*SHORT EXERCISE*
Recast the listing from the line with "Click the Two-Car Garage label" to the line with "pos(297,100)", both included, as a two-column CSV with the header instruction,location. Put each instruction and its answer in one row as quoted fields, replace line breaks with spaces, and leave out the pictures.

*SUPPLIED RECORDS*
((
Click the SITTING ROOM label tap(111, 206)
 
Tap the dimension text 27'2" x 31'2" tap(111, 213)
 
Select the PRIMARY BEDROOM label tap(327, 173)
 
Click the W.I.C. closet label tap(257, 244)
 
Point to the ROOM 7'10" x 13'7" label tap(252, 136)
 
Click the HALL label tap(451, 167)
))
((
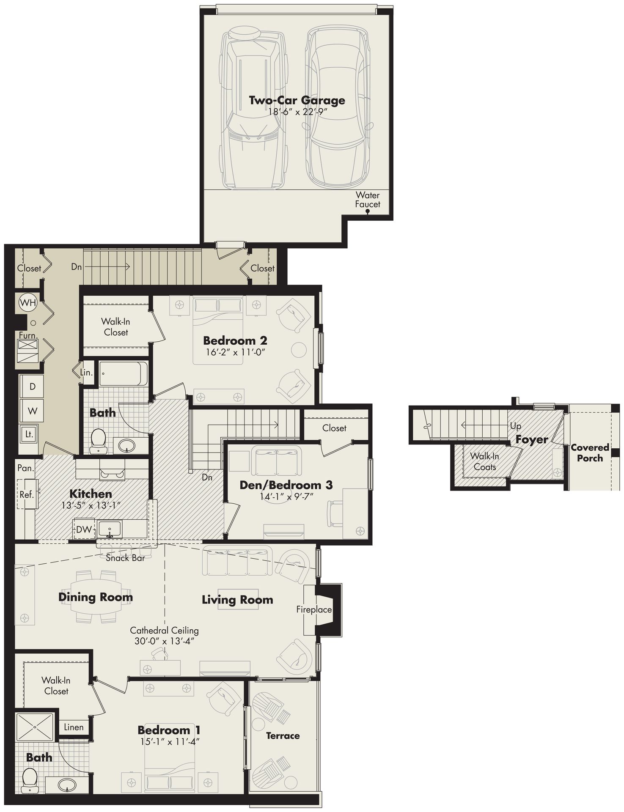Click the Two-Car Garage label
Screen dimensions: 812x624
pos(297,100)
))
*RESPONSE*
instruction,location
"Click the Two-Car Garage label Screen dimensions: 812x624","pos(297,100)"